▶ [Exercise goal]: If a line in the data contains "chart", copy it out.

Saved data entries:
╭──
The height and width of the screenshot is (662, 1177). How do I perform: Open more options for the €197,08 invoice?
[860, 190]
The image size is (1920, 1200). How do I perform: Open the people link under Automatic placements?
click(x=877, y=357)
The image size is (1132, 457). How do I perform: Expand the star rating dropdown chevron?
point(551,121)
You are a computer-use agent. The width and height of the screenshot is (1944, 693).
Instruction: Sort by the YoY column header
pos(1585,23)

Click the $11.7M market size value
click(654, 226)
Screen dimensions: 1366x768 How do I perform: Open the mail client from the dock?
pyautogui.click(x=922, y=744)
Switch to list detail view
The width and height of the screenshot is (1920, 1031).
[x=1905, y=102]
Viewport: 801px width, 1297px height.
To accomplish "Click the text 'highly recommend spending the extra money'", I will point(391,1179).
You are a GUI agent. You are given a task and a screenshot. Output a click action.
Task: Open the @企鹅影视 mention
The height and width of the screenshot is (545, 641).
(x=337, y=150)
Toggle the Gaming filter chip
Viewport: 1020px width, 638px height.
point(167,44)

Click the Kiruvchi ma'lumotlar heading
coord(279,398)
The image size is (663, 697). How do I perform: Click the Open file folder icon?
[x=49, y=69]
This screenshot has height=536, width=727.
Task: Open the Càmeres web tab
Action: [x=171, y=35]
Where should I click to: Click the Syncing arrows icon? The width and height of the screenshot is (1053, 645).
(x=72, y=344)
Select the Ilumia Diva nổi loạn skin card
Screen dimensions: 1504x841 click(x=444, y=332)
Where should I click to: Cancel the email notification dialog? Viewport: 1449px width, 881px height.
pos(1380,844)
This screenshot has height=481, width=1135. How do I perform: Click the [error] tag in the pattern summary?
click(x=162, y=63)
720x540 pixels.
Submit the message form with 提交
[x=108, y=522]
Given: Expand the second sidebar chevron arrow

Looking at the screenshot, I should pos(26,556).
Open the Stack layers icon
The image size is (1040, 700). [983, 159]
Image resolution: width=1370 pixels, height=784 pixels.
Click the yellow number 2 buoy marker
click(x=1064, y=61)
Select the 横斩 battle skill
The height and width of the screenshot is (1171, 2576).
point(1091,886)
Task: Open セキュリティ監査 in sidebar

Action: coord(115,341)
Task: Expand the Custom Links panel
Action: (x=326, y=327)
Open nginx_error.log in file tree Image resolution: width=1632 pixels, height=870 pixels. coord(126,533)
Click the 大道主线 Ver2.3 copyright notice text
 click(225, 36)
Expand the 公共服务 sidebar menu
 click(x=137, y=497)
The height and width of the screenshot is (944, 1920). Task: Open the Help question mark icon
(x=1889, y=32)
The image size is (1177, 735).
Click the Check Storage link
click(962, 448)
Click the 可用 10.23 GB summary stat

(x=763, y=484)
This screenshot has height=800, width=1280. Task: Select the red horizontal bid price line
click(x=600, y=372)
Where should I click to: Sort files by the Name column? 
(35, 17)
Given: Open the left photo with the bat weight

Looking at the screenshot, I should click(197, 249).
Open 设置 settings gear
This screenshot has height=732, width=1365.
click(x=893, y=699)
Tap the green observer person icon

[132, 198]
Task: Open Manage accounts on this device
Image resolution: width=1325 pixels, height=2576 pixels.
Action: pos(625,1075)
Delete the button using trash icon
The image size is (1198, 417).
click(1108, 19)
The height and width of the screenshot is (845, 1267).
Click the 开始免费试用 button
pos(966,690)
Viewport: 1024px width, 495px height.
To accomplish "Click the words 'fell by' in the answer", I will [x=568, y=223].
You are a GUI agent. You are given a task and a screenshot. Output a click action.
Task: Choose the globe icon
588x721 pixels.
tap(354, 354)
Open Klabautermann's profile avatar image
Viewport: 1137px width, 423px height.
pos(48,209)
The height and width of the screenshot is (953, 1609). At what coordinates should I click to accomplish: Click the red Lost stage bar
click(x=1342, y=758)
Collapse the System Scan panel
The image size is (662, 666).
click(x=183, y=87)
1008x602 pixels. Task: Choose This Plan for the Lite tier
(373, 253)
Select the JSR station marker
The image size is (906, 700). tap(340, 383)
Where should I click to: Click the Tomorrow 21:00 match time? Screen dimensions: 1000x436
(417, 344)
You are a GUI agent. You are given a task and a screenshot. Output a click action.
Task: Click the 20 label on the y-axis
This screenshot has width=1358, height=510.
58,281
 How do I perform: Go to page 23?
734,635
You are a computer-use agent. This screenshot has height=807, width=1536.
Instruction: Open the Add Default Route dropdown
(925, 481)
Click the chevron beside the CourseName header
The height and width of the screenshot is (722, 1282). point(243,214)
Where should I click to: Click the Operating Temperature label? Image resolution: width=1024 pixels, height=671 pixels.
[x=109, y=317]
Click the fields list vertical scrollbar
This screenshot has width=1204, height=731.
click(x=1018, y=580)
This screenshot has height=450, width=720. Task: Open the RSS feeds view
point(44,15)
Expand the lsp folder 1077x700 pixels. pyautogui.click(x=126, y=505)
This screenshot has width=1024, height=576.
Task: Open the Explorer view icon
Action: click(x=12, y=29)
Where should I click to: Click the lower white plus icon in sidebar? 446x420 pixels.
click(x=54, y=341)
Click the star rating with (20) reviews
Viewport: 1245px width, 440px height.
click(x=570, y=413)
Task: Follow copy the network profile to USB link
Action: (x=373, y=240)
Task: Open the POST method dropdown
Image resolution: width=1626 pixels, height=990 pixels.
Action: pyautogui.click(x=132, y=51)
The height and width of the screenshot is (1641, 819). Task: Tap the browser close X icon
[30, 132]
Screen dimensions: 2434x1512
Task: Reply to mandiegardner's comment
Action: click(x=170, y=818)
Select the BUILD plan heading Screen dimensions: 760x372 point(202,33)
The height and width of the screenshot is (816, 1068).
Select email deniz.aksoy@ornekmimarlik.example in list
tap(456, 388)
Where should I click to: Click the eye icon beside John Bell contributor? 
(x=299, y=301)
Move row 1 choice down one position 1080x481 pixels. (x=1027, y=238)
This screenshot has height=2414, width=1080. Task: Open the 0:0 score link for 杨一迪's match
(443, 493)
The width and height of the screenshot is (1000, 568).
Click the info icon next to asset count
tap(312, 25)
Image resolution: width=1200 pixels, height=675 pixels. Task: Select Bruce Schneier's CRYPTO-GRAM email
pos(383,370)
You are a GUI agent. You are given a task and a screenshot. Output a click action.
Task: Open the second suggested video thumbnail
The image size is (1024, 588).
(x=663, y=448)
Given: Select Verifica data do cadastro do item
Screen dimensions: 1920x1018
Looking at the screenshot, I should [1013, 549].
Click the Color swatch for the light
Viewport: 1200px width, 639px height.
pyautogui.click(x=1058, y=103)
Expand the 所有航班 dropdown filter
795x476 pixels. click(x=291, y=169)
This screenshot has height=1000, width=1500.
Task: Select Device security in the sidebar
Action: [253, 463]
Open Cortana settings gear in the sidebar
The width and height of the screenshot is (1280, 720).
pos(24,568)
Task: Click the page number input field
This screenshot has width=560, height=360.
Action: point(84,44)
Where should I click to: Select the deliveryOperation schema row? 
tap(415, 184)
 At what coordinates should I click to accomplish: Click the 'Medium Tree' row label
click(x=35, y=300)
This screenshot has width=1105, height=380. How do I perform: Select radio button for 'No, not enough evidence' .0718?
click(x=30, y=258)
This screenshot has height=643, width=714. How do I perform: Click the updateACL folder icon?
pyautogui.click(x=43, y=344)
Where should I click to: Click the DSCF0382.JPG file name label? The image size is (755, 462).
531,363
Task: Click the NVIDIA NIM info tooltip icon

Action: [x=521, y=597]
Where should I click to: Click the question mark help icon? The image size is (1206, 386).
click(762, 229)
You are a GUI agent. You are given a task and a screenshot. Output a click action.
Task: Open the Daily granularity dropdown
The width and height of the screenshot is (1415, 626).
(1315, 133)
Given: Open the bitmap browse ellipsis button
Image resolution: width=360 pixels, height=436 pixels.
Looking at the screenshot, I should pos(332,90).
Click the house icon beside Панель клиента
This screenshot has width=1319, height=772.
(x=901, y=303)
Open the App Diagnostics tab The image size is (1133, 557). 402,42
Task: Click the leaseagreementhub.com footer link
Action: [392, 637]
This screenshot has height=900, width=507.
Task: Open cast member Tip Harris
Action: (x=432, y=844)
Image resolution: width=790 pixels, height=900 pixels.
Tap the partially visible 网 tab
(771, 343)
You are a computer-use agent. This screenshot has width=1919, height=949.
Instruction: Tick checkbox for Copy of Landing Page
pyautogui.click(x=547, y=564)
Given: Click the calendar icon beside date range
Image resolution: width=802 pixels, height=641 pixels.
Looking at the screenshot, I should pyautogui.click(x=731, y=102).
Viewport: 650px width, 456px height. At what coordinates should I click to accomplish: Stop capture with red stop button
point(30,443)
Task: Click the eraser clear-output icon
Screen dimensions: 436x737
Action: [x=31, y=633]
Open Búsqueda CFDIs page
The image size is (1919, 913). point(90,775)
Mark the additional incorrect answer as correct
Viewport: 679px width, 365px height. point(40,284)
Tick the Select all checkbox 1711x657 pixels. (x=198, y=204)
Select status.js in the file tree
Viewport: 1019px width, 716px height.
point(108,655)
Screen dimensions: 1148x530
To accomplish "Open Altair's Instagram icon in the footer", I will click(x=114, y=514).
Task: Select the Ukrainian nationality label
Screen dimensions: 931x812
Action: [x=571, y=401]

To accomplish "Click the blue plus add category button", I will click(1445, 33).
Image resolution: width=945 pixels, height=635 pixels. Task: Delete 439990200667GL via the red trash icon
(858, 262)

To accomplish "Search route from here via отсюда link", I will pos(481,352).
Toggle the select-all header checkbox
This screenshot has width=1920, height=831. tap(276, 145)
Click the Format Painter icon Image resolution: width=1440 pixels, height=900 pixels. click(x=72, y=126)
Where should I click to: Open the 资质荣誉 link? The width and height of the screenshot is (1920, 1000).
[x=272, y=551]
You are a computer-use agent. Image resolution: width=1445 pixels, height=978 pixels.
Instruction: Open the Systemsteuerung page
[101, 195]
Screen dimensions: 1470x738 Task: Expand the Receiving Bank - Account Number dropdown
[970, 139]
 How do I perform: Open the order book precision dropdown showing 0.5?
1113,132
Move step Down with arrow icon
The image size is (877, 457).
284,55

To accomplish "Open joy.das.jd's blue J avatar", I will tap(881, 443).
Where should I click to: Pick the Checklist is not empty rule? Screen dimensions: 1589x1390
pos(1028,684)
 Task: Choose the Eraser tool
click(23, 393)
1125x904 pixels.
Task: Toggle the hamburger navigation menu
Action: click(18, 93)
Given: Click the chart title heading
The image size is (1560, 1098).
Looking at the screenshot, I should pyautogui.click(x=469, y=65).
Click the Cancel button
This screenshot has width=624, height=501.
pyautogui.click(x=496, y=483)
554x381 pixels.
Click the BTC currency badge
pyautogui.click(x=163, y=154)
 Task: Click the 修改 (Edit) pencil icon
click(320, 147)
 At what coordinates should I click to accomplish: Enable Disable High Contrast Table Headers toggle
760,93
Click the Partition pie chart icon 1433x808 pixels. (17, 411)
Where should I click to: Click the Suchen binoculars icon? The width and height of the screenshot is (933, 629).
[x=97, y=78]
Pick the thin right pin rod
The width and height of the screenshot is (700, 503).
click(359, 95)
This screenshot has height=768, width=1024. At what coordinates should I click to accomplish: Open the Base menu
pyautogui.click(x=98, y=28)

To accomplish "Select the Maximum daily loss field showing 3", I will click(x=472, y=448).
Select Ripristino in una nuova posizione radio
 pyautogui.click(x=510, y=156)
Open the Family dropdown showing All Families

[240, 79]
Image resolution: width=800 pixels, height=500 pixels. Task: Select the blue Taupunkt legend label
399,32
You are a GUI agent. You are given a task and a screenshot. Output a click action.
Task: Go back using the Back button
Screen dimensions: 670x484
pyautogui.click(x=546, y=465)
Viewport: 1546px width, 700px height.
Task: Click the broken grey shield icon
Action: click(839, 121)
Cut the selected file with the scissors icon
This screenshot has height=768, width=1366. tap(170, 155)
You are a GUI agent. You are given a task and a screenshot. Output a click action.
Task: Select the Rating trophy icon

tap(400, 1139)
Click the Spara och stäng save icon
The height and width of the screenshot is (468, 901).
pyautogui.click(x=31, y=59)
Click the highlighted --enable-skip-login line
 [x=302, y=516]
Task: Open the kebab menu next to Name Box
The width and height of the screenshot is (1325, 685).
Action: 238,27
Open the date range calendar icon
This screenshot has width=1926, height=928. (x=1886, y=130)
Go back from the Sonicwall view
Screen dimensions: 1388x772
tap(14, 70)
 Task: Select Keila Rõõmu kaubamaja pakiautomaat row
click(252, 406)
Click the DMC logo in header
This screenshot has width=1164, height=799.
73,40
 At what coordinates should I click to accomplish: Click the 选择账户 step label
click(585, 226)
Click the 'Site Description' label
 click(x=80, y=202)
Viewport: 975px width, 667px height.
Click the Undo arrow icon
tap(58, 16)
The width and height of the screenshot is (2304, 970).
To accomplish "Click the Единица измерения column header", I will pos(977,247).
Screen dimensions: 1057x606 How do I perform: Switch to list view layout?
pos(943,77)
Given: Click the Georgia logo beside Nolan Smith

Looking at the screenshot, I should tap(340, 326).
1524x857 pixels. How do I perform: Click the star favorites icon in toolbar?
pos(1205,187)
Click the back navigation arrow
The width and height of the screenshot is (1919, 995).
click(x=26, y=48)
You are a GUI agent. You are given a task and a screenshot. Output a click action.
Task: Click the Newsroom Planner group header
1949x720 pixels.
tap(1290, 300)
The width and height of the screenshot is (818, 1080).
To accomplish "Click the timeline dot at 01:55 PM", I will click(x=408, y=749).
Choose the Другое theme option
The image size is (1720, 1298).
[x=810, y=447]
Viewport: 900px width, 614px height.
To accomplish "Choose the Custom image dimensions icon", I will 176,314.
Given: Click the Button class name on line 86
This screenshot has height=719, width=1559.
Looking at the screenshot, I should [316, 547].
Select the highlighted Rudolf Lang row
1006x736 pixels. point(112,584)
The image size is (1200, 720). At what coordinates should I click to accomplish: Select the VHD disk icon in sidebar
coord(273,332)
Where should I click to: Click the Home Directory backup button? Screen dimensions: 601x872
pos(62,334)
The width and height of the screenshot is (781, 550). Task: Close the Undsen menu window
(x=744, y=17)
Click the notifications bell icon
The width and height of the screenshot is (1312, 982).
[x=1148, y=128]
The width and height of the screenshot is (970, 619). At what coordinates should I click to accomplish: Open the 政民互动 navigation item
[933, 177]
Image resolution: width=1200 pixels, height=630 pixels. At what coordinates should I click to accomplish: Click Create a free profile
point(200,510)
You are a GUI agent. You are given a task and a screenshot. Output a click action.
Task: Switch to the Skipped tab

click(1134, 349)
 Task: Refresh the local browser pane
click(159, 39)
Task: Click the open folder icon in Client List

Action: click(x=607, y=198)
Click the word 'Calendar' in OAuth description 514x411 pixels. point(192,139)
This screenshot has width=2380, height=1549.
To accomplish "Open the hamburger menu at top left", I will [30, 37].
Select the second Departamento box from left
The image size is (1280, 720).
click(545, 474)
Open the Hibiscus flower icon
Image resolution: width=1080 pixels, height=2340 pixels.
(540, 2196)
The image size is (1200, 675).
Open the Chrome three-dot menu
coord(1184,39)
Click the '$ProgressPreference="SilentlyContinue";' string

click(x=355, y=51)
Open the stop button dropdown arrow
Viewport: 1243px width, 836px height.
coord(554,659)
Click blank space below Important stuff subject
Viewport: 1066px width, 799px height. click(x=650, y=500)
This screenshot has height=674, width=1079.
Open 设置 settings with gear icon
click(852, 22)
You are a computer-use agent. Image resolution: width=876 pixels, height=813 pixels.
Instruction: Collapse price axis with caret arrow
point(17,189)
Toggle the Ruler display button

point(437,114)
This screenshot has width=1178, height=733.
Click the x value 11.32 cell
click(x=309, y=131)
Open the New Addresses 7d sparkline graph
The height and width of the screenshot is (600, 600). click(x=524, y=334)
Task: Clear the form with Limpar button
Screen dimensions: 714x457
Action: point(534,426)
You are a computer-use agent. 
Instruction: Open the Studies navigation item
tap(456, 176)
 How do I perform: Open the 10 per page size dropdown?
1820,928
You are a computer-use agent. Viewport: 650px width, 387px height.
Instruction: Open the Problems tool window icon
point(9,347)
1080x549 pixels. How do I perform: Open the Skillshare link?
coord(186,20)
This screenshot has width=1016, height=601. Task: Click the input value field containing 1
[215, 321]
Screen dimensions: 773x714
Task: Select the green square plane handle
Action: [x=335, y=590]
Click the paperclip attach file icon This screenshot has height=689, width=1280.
╰──
▶ [Solution to this problem]:
Given: Click the chart title heading
Click the Partition pie chart icon 1433x808 pixels. (17, 411)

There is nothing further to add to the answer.